EN VERZOEKT DE COMMISSIE OM TE GELEGENER TIJD OP DOELTREFFENDE WIJZE GEVOLG TE GEVEN AAN HET EUROPEES ACTIEPROGRAMMA VOOR DE VERKEERSVEILIGHEID, EN IN HET BIJZONDER OM:

(31) Een studie te verrichten naar het verloop en de effectiviteit van de momenteel in de lidstaten van de Europese Unie toegepaste neurobehaviorale en toxicologische proeven met betrekking tot het gebruik van psychoactieve stoffen en de effecten daarvan op de rijvaardigheid. Op grond van de resultaten van die studie de mogelijkheid na te gaan om in samenwerking met de lidstaten en de belanghebbende partijen op Europees niveau geharmoniseerde procedures of als alternatief, richtsnoeren voor de bovengenoemde proeven uit te werken en deze voor te stellen, teneinde betrouwbare en vergelijkbare resultaten te verkrijgen;

(32) In samenwerking met de lidstaten en de belanghebbende partijen, mede op basis van de in de Europese Unie vastgestelde beste praktijken, richtsnoeren op Europees niveau uit te werken en voor te stellen voor de beheersing van het gebruik van psychoactieve stoffen aan het stuur (bijvoorbeeld beoordeling van de effecten van de stoffen op de rijvaardigheid, acties in verband met secundaire preventie en/of behandeling);

(33) In samenwerking met de lidstaten en de belanghebbende partijen, waaronder de EPA, richtsnoeren op Europees niveau uit te werken ter aanbeveling van opleidingsprogramma's voor politiefunctionarissen en voor het medisch personeel;

(34) In het licht van de op nationaal niveau opgedane ervaringen en in overleg met het Europees Geneesmiddelenbureau na te gaan of het dienstig is om algemeen het gebruik in te voeren van passende geharmoniseerde symbolen op de verpakkingen van geneesmiddelen;

(35) Te overwegen maatregelen voor te stellen die adequate niveaus voor de controle van beroepschauffeurs garanderen;

(36) Onverminderd de door de Raad Vervoer, Telecommunicatie en Energie in dezen te nemen besluiten, te werken aan de oprichting binnen de Europese Commissie van een Europees Waarnemingscentrum voor verkeersveiligheid.

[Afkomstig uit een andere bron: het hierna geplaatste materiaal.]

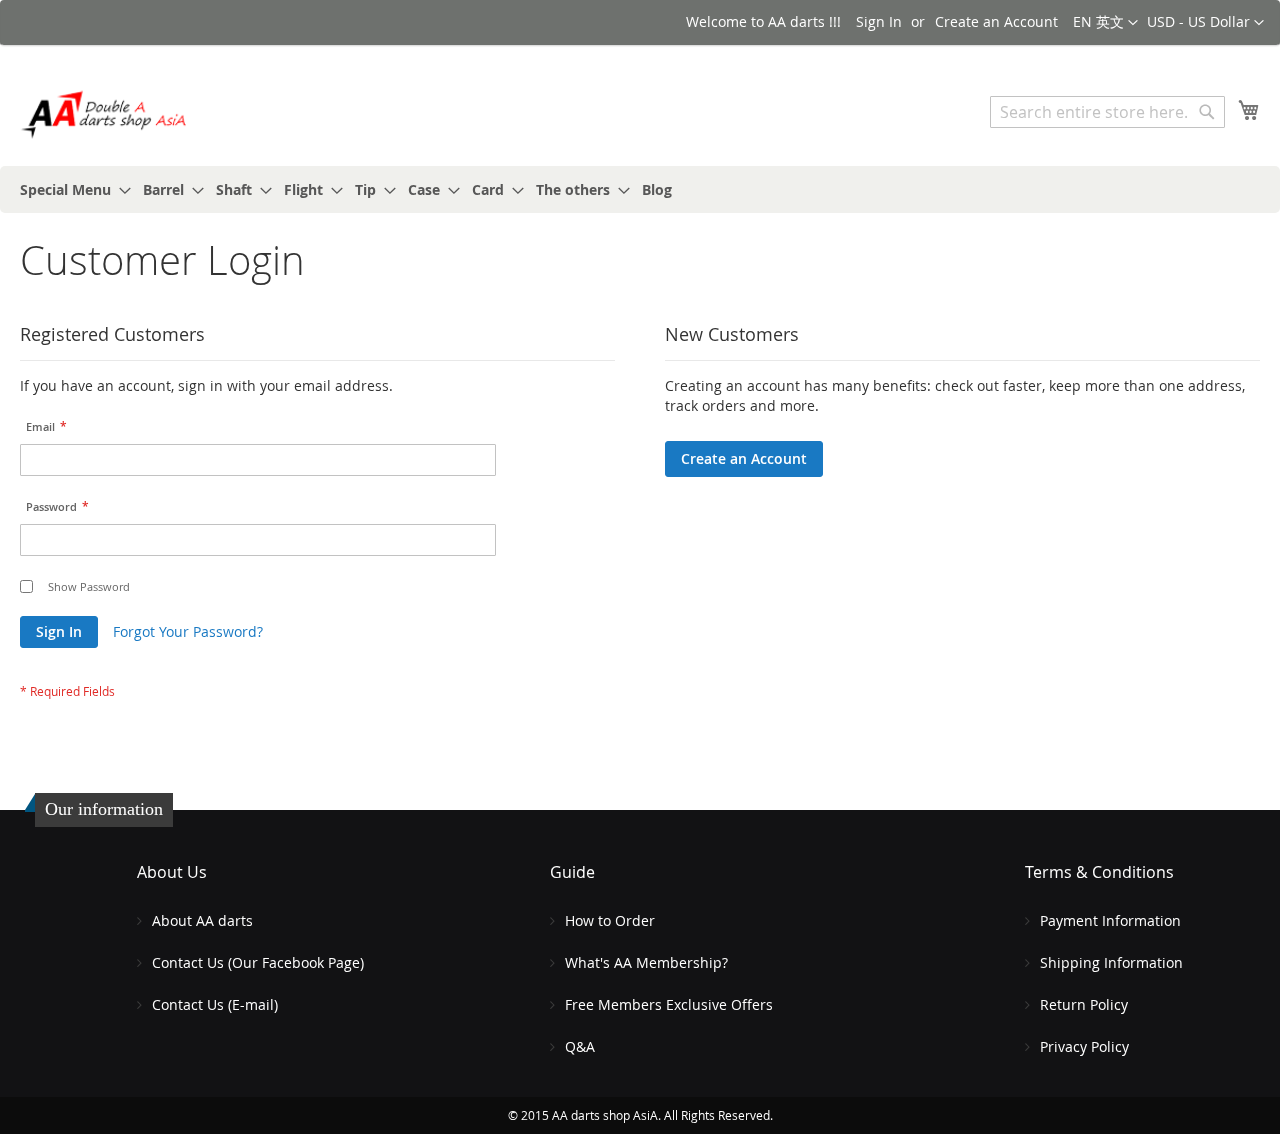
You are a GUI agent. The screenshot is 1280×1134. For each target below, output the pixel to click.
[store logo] (105, 114)
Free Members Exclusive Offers (669, 1004)
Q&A (580, 1046)
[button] (1205, 23)
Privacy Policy (1084, 1046)
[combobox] (1107, 112)
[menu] (640, 189)
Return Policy (1084, 1004)
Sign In (879, 21)
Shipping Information (1111, 962)
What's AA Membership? (646, 962)
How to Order (610, 920)
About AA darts (202, 920)
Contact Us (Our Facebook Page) (258, 962)
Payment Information (1110, 920)
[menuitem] (69, 189)
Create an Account (996, 21)
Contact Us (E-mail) (215, 1004)
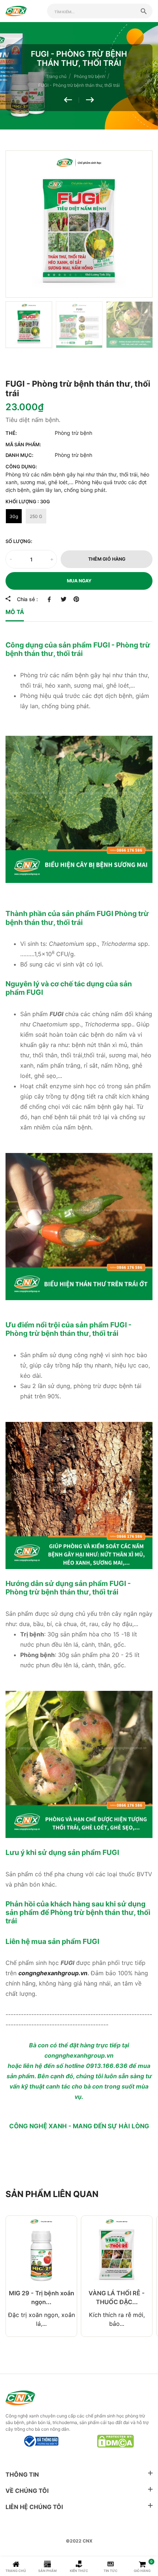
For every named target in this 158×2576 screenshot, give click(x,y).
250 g (36, 516)
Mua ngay (79, 581)
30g (14, 516)
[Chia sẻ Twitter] (63, 599)
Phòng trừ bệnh (73, 433)
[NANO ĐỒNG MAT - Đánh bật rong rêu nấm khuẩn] (90, 100)
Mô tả (15, 611)
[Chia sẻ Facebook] (50, 599)
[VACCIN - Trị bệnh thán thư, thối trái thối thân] (71, 100)
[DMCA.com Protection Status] (115, 2441)
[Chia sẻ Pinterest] (76, 599)
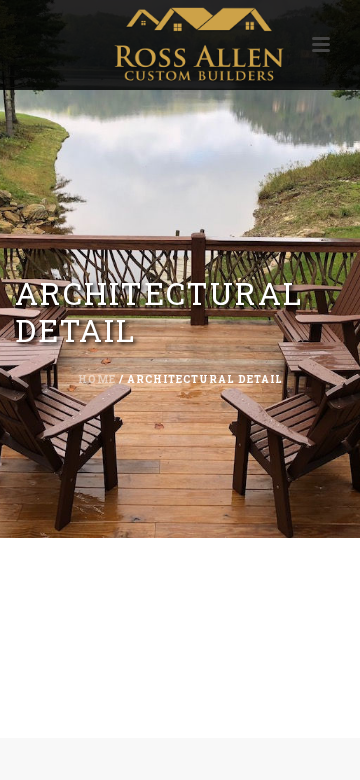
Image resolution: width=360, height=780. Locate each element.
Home (97, 379)
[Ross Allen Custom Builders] (179, 45)
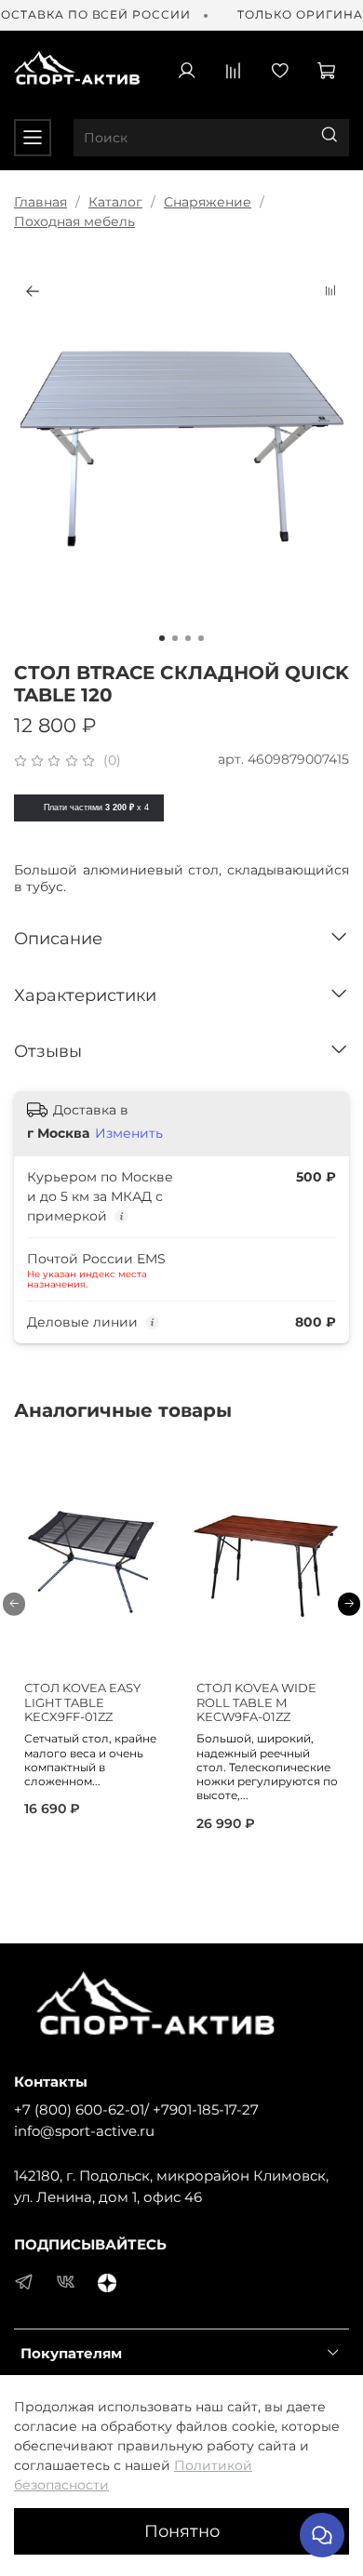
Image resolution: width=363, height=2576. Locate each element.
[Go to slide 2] (175, 638)
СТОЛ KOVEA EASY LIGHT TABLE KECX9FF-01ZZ (82, 1702)
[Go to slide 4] (201, 638)
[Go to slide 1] (162, 638)
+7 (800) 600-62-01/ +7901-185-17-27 (136, 2109)
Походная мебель (74, 221)
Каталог (115, 202)
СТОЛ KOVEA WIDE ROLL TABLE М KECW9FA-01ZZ (256, 1702)
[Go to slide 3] (188, 638)
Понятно (182, 2531)
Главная (40, 202)
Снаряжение (207, 202)
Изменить (129, 1133)
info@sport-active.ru (84, 2131)
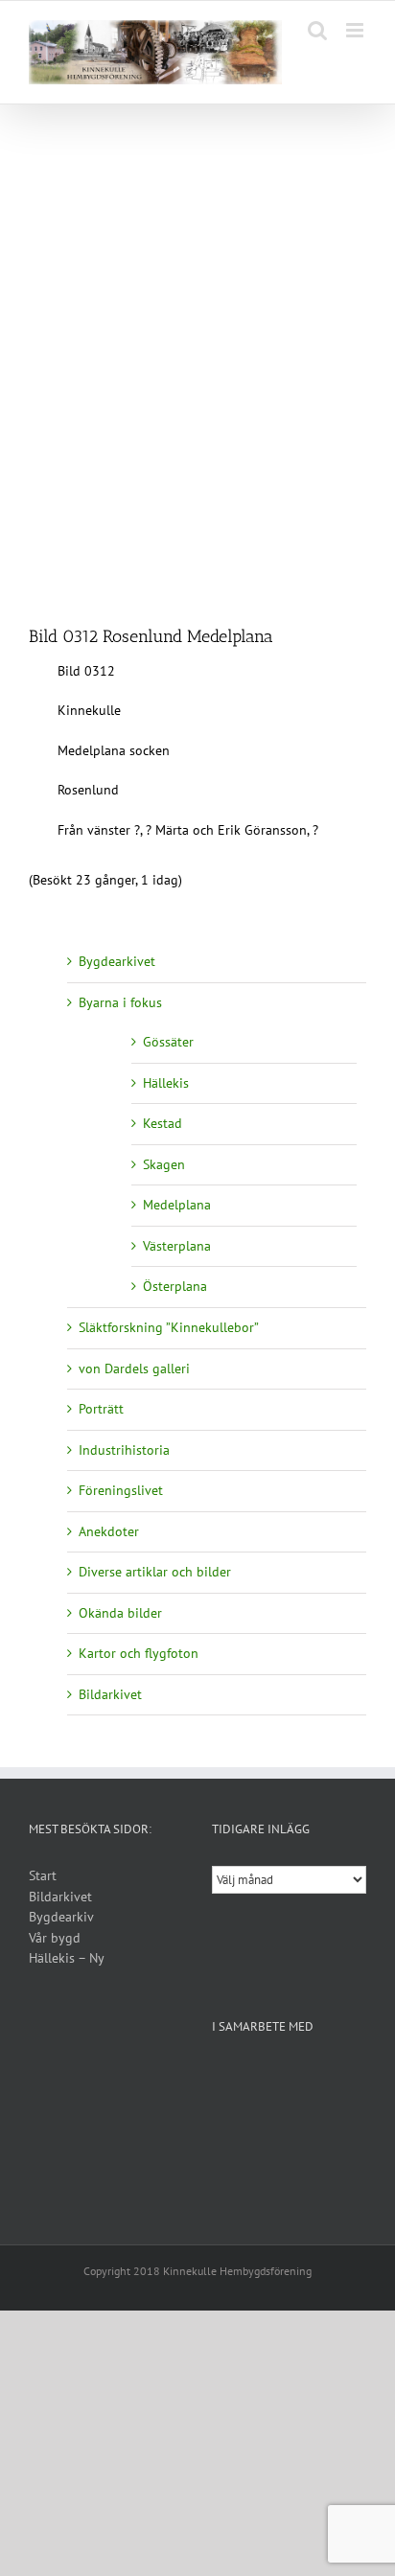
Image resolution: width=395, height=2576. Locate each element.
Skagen (164, 1164)
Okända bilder (120, 1613)
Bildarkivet (110, 1694)
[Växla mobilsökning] (317, 30)
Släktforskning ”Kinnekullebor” (169, 1327)
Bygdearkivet (117, 961)
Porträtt (101, 1408)
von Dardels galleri (134, 1368)
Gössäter (168, 1041)
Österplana (175, 1286)
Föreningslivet (121, 1490)
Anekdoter (109, 1531)
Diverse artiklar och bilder (155, 1571)
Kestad (162, 1123)
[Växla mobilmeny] (356, 30)
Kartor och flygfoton (138, 1653)
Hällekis (166, 1083)
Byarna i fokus (120, 1002)
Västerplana (177, 1245)
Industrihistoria (124, 1450)
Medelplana (177, 1204)
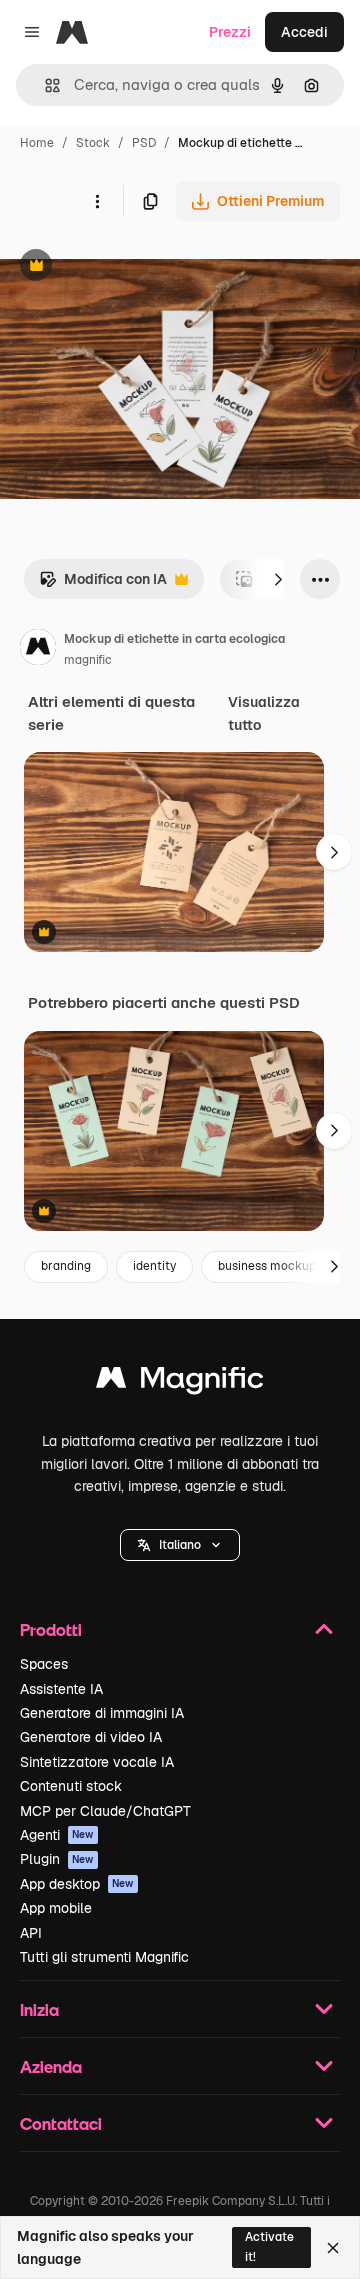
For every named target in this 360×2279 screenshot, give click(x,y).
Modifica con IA (103, 584)
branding (66, 1266)
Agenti (57, 1835)
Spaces (44, 1664)
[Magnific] (180, 1382)
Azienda (51, 2066)
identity (154, 1266)
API (31, 1933)
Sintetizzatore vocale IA (97, 1762)
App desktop (77, 1884)
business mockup (267, 1266)
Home (37, 143)
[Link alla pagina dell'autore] (38, 650)
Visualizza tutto (264, 713)
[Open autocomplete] (44, 85)
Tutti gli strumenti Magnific (104, 1957)
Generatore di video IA (91, 1737)
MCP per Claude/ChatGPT (105, 1811)
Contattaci (61, 2123)
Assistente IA (61, 1689)
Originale (132, 267)
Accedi (304, 32)
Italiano (180, 1545)
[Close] (333, 2248)
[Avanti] (278, 579)
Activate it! (269, 2246)
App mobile (56, 1908)
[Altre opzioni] (97, 201)
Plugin (57, 1859)
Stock (93, 143)
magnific (88, 660)
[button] (180, 1545)
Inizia (39, 2009)
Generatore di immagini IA (102, 1713)
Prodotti (51, 1629)
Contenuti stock (71, 1786)
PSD (144, 143)
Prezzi (230, 32)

In dat verband erop toe te zien dat alle vraagstukken betreffende het rijden onder invloed van psychoactieve stoffen worden behandeld in het kader van de activiteiten van de Europese Unie op het gebied van verkeersongevallen;

(37) In samenwerking met de lidstaten en de belanghebbende partijen een glossarium op te stellen met termen en definities inzake de voornaamste aspecten van het gebruik van psychoactieve stoffen gerelateerd aan de rijvaardigheid, om het wederzijds begrip tussen de landen van de Europese Unie te vergroten.